Octotemnus glabriculus 1
© Lech Borowiec
Octotemnus glabriculus 2
Although Octotemnus may appear nondescript and dull it will soon become distinctive among other ciids even in the field; the very convex and shiny appearance is obvious once a few specimens have been identified. Specimens are best mounted lying sideways on fine card points with a few appendages teased out for inspection, and then antennal segments are thus readily counted. 1.5-2.0mm easily identified from the 8-segmented antennae and the small size. Antennae yellow with the club dark when mature, segments 1 and 2 large and rounded, 3 elongate and as long as 4 and 5 together, 4 and 5 quadrate, 6-8 form a loose and pubescent 3-segmented club. Entire body, when mature, dark brown to black and shiny. Head and pronotum finely punctured and microsculptured (X50). Head declined but visible from above, with an oblique carina from the anterior margin of the convex eyes to the labrum, covering the antennal insertions. Pronotum highly arched and finely bordered. The elytra with very fine granular microsculpture, making them appear more shiny than the foreparts; finely bordered and randomly punctured, this may be evanescent towards the base where the surface becomes strigose, and with sparse outstanding setae towards the apex.
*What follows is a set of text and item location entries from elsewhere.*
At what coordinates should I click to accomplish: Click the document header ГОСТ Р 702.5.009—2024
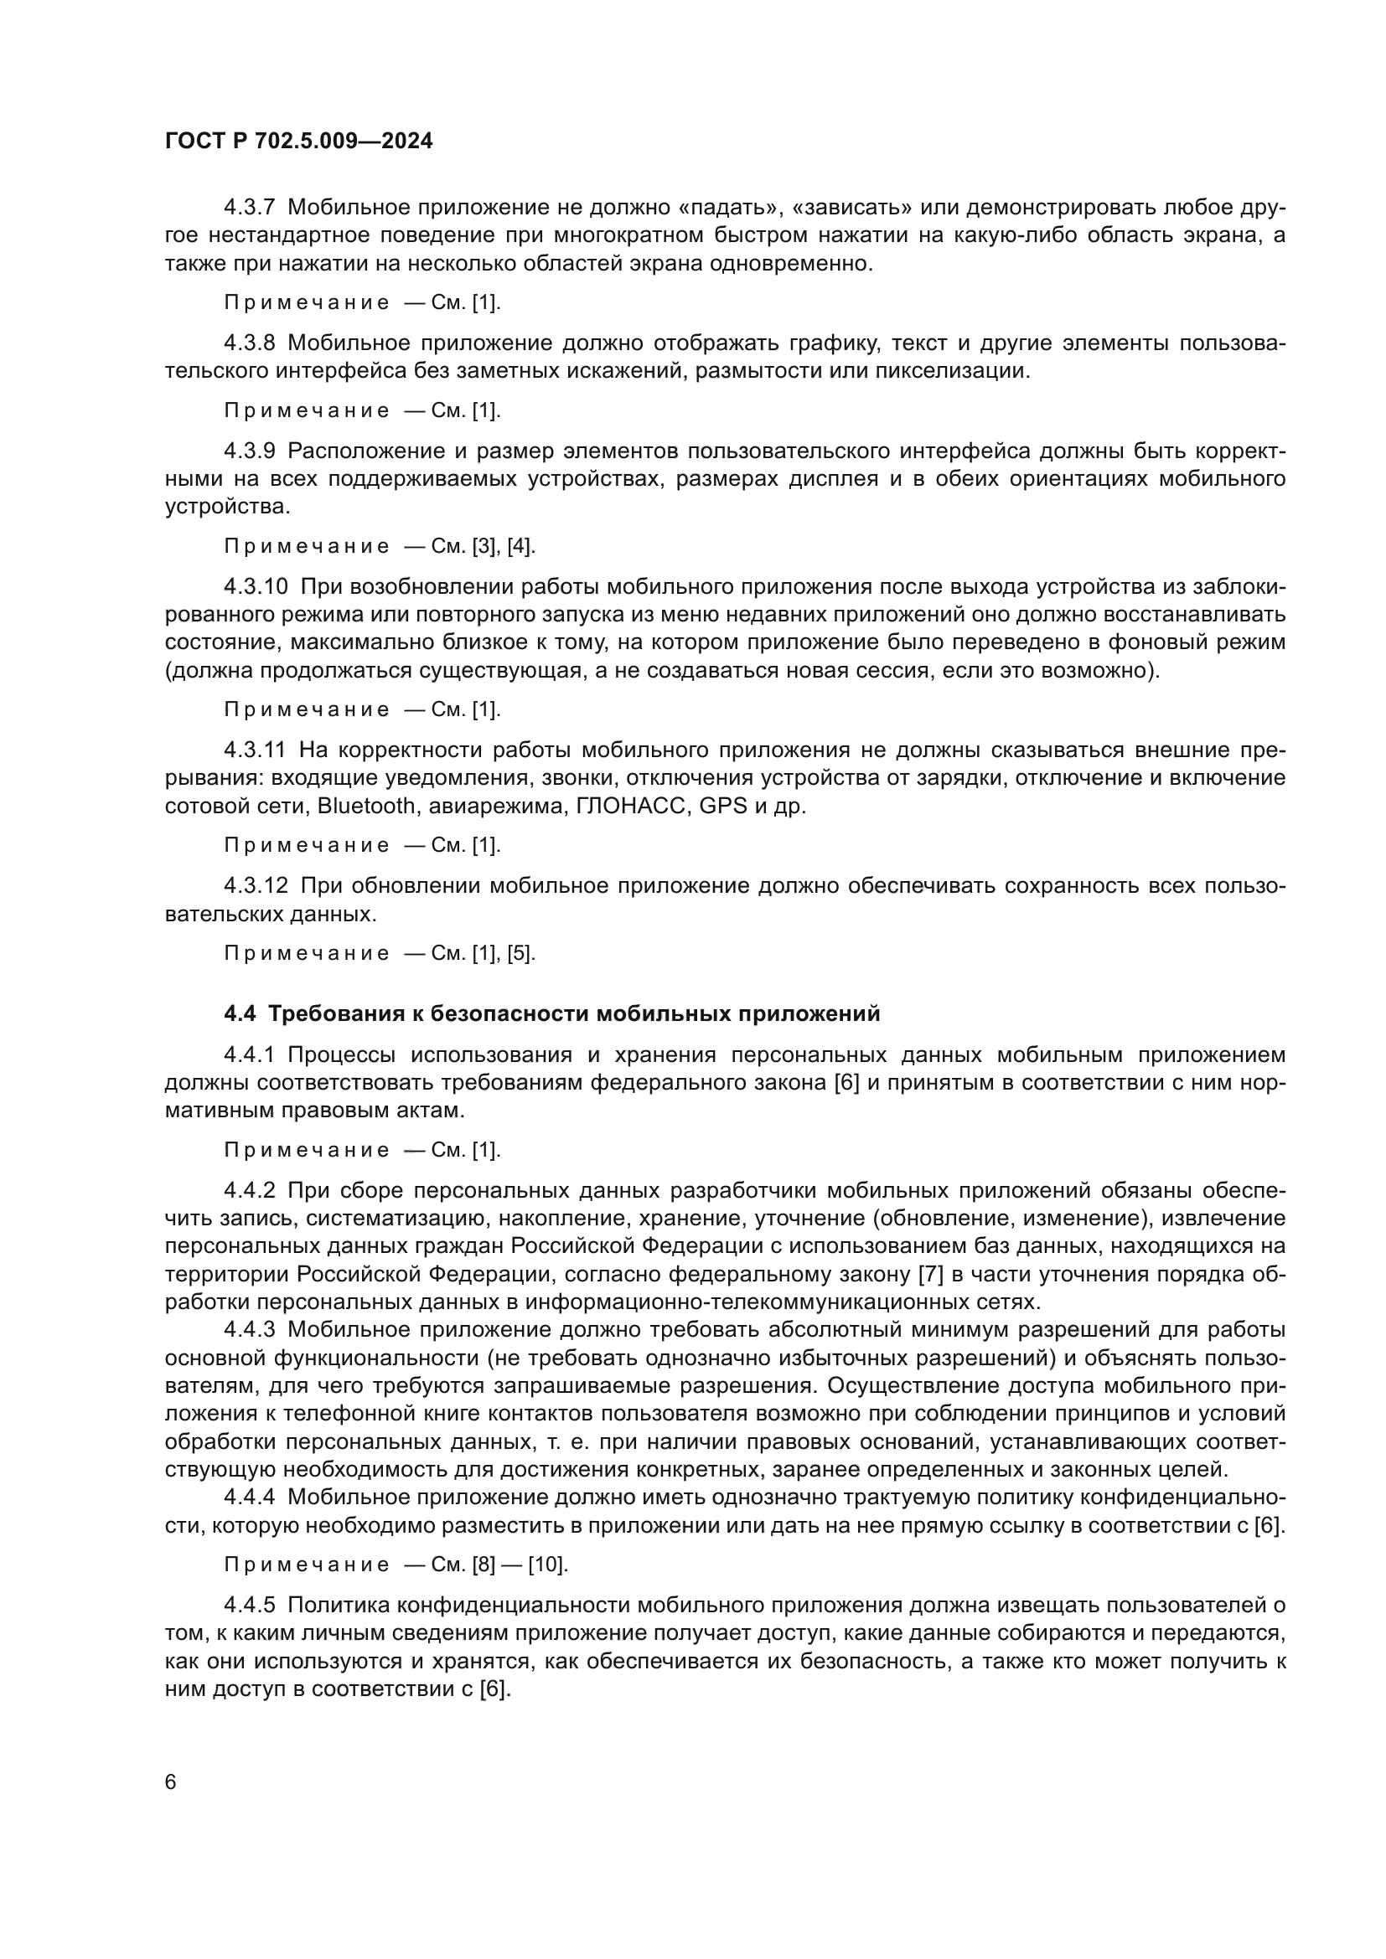[x=298, y=142]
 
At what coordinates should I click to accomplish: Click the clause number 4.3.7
[x=249, y=208]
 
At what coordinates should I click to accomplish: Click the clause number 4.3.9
[x=249, y=451]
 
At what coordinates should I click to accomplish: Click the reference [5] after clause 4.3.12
[x=520, y=953]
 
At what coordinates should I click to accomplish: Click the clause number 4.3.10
[x=256, y=587]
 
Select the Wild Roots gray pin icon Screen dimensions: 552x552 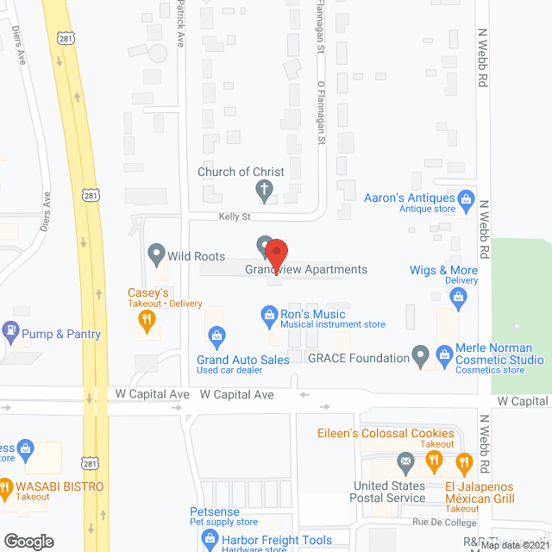point(156,255)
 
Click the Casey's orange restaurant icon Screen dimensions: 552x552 point(147,321)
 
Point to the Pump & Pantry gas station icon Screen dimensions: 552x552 point(10,329)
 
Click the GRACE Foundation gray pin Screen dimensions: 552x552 point(420,354)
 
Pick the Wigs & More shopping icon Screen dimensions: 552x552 point(458,298)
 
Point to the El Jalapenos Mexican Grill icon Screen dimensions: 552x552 point(464,462)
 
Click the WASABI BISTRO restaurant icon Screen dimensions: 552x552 point(7,486)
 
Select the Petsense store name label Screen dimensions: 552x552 point(216,511)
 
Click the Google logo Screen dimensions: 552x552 point(28,541)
The legs are pale with the outer margins of the tibiae spinose in the apical half; tarsi 4-4-4, segments 1-3 tiny and with long white pubescence below, the fourth segment as long as 1-3 combined. Claws smooth and weakly toothed at the base.
*It may be that this species breeds continuously through the winter as we extracted a few adults along with many larvae from an old and damp sample of Laetiporus sulphureus taken from a Watford park on 18/2/2017.